Although AOC had worked in the service industry, she holds a BA. As an undergraduate, Wikipedia tells us, she “came in second in the Microbiology category of the Intel International Science and Engineering Fair with a microbiology research project on the effect of antioxidants on the lifespan of the nematode C. elegans.” She interned for Sen. Ted Kennedy. She graduated from Boston University cum laude with a degree in International Relations and a minor in economics.
So she actually is much better placed than Yoho to come to conclusions about matters such as the relationship of poverty to crime rates. Yoho’s narrow doctorate and his own ideological blinkers are no match for her.
Jeremy Stahl at Slate transcribes a key passage of the speech.
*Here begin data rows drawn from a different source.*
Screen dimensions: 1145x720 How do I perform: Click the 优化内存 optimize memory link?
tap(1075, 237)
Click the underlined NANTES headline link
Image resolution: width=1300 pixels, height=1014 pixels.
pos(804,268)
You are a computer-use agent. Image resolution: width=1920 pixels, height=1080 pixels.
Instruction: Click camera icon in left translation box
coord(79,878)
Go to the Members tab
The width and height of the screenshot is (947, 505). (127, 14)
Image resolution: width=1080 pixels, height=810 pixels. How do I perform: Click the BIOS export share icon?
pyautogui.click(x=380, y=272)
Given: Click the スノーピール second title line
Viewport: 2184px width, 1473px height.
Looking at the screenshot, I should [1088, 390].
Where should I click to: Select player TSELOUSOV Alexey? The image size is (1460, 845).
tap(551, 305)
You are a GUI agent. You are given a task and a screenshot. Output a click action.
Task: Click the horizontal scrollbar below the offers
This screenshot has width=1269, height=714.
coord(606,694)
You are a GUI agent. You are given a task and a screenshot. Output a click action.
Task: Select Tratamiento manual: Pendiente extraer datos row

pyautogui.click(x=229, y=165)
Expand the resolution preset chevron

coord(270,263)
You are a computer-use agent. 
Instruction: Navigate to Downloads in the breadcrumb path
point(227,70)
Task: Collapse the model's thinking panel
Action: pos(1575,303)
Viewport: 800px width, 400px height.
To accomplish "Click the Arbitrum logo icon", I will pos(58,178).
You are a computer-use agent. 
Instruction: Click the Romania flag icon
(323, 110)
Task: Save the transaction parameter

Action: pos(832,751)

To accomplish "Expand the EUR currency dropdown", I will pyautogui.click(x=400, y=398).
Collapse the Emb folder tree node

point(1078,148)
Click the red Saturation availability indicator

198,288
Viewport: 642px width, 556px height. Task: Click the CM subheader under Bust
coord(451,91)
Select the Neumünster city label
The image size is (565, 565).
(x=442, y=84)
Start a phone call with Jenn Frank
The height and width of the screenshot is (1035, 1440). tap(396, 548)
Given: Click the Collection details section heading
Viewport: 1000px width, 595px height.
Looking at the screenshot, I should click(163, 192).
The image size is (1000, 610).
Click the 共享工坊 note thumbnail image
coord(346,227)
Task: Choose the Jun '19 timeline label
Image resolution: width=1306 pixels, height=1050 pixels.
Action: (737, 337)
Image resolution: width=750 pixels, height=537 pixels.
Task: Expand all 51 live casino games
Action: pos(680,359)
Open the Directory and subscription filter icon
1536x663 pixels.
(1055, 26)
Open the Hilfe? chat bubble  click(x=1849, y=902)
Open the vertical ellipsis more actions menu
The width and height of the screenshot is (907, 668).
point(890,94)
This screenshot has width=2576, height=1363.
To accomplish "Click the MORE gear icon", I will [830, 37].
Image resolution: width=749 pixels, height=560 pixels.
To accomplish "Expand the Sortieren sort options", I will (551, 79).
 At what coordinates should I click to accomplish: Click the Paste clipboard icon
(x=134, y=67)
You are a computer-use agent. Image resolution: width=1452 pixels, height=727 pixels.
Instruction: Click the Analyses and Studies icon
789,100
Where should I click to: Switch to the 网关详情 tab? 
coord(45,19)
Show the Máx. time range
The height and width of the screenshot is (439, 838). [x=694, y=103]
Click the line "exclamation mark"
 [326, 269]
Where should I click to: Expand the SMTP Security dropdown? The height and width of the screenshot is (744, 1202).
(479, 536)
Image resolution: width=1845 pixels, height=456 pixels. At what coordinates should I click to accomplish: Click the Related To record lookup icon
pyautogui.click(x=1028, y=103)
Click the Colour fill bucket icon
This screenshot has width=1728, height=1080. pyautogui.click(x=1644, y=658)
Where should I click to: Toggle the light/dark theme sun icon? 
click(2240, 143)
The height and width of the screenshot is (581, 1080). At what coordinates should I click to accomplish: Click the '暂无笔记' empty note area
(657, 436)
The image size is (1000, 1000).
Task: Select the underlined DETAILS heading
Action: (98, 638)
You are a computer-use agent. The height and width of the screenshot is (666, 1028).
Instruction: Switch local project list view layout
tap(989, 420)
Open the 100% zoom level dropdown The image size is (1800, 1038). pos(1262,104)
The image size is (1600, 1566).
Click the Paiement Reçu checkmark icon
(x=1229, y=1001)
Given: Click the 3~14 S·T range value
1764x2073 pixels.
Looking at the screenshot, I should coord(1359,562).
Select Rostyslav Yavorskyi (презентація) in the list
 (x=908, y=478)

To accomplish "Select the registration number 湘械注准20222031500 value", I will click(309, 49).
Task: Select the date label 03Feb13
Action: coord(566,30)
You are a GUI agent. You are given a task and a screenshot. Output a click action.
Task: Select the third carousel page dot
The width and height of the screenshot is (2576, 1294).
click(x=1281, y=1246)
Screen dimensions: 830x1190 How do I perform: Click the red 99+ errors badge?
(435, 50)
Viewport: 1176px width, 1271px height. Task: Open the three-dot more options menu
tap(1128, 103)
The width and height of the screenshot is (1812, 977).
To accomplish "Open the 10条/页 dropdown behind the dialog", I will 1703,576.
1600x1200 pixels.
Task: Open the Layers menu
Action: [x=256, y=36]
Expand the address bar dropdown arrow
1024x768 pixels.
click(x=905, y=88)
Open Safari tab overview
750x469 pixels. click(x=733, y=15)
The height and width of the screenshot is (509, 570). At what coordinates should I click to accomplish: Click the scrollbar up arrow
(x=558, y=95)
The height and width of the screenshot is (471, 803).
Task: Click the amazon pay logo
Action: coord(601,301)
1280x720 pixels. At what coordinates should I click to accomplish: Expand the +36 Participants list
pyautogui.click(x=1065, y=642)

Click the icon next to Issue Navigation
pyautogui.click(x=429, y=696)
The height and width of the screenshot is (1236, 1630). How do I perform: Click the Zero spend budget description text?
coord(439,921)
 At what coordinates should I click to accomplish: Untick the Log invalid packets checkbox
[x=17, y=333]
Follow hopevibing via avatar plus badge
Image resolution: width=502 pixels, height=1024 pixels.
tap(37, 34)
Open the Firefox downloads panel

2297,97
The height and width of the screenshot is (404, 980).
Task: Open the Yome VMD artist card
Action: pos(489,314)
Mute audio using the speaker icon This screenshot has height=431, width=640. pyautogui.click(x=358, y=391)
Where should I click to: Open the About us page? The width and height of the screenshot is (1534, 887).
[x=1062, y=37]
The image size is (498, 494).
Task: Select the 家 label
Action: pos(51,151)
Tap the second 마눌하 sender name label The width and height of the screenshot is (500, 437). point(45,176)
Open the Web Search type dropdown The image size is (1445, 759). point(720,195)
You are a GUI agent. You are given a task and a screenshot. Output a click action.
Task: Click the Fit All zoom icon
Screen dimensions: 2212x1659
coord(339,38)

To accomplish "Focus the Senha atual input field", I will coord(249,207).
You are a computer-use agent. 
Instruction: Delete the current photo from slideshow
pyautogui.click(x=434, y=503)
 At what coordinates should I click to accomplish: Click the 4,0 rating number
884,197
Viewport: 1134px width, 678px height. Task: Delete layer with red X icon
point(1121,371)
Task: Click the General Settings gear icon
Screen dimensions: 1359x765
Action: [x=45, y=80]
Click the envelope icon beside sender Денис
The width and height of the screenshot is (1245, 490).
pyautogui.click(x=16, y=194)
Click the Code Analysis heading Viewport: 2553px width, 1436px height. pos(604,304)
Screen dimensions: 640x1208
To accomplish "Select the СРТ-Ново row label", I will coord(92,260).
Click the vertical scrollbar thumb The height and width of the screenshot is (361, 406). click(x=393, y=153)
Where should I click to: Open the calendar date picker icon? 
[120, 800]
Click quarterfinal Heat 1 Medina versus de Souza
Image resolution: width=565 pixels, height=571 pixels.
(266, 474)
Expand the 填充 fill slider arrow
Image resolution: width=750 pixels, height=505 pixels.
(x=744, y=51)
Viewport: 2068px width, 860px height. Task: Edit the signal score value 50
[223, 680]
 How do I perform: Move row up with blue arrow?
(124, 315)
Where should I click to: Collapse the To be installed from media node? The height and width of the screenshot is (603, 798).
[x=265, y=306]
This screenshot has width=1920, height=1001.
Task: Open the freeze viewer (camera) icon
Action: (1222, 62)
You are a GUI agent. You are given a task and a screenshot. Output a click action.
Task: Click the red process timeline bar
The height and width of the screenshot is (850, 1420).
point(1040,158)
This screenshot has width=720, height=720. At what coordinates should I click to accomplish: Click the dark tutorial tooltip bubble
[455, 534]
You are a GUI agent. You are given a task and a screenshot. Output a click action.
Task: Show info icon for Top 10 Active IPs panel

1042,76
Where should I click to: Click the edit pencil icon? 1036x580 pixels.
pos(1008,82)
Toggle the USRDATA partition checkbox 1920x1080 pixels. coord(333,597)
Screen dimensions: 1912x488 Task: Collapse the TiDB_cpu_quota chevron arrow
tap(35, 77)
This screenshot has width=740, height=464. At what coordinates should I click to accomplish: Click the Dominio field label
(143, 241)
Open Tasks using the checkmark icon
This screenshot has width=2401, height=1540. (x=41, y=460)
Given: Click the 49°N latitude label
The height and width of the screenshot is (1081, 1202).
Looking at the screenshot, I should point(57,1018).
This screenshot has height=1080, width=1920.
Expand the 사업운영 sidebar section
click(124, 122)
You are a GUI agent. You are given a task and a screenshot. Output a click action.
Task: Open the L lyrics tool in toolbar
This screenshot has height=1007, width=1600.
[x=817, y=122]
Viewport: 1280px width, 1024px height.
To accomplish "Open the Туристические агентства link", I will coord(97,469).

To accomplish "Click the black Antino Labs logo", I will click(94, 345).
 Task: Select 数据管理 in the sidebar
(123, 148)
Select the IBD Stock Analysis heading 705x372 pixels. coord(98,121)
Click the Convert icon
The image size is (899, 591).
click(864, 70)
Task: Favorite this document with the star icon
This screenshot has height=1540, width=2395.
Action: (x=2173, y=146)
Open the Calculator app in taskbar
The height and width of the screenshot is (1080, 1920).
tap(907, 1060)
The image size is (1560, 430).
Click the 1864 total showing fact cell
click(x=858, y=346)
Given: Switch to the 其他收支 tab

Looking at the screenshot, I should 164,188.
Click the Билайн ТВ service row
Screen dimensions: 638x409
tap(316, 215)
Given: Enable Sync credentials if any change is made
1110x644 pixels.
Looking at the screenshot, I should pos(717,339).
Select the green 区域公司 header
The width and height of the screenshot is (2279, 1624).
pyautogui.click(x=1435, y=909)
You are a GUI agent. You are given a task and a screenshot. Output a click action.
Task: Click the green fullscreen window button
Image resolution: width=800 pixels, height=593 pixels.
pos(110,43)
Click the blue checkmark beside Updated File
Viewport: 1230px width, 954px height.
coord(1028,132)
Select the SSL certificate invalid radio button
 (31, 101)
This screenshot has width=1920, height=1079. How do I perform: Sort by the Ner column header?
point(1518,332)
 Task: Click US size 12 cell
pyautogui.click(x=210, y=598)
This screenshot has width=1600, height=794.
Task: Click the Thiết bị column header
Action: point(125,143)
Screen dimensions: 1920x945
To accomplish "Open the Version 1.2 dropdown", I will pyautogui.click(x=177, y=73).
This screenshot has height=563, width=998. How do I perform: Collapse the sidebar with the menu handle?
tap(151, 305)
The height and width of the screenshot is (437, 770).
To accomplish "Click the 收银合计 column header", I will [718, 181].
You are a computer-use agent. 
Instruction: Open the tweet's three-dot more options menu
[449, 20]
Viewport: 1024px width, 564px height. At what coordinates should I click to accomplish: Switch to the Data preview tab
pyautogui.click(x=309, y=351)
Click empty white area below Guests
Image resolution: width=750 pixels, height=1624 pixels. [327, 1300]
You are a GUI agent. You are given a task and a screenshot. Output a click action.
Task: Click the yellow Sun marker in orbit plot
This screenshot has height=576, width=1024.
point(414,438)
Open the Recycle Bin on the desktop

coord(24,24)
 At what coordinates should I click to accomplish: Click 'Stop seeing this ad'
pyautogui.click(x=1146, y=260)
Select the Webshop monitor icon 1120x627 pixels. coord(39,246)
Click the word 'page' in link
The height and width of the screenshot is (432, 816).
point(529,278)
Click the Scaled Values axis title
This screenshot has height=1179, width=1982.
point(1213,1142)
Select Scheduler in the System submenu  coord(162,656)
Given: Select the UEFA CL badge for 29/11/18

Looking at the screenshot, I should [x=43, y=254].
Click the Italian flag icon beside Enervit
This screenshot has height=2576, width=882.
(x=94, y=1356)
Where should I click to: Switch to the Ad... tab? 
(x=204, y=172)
- “Dehumanizing language is not new, and what we are seeing is that incidents like these are happening in a pattern. This is a pattern of an attitude towards women and dehumanization of others. So while I was not deeply hurt or offended by little comments that are made—when I was reflecting on this, I honestly thought that I was just going to pack it up and go home. It’s just another day, right? But then yesterday Rep. Yoho decided to come to the floor of the House of Representatives and make excuses for his behavior, and that I could not let go. I could not allow my nieces, I could not allow the little girls that I go home to, I could not allow victims of verbal abuse and worse to see that, to see that excuse and to see our Congress accept it as legitimate, and to accept it as an apology, and to accept silence as a form of acceptance. I could not allow that to stand, which is why I’m rising today to raise this point of personal privilege. And I do not need Rep. Yoho to apologize to me. Clearly, he does not want to. Clearly, when given the opportunity, he will not. And I will not stay up late at night waiting for an apology from a man who has no remorse over calling women and using abusive language towards women. But what I do have issue with is using women, “our wives and daughters,” as shields and excuses for poor behavior. Mr. Yoho mentioned that he has a wife and two daughters. I am two years younger than Mr. Yoho’s youngest daughter. I am someone’s daughter too. My father, thankfully, is not alive to see how Mr. Yoho treated his daughter. My mother got to see Mr. Yoho’s disrespect on the floor of this House towards me on television. And I am here because I have to show my parents that I am their daughter and that they did not raise me to accept abuse from men. Now, what I am here to say is that this harm that Mr. Yoho levied, tried to levy against me, was not just an incident directed at me. But when you do that to any woman, what Mr. Yoho did was give permission to other men to do that to his daughters. In using that language in front of the press, he gave permission to use that language against his wife, his daughters, women in his community, and I am here to stand up to say that is not acceptable.”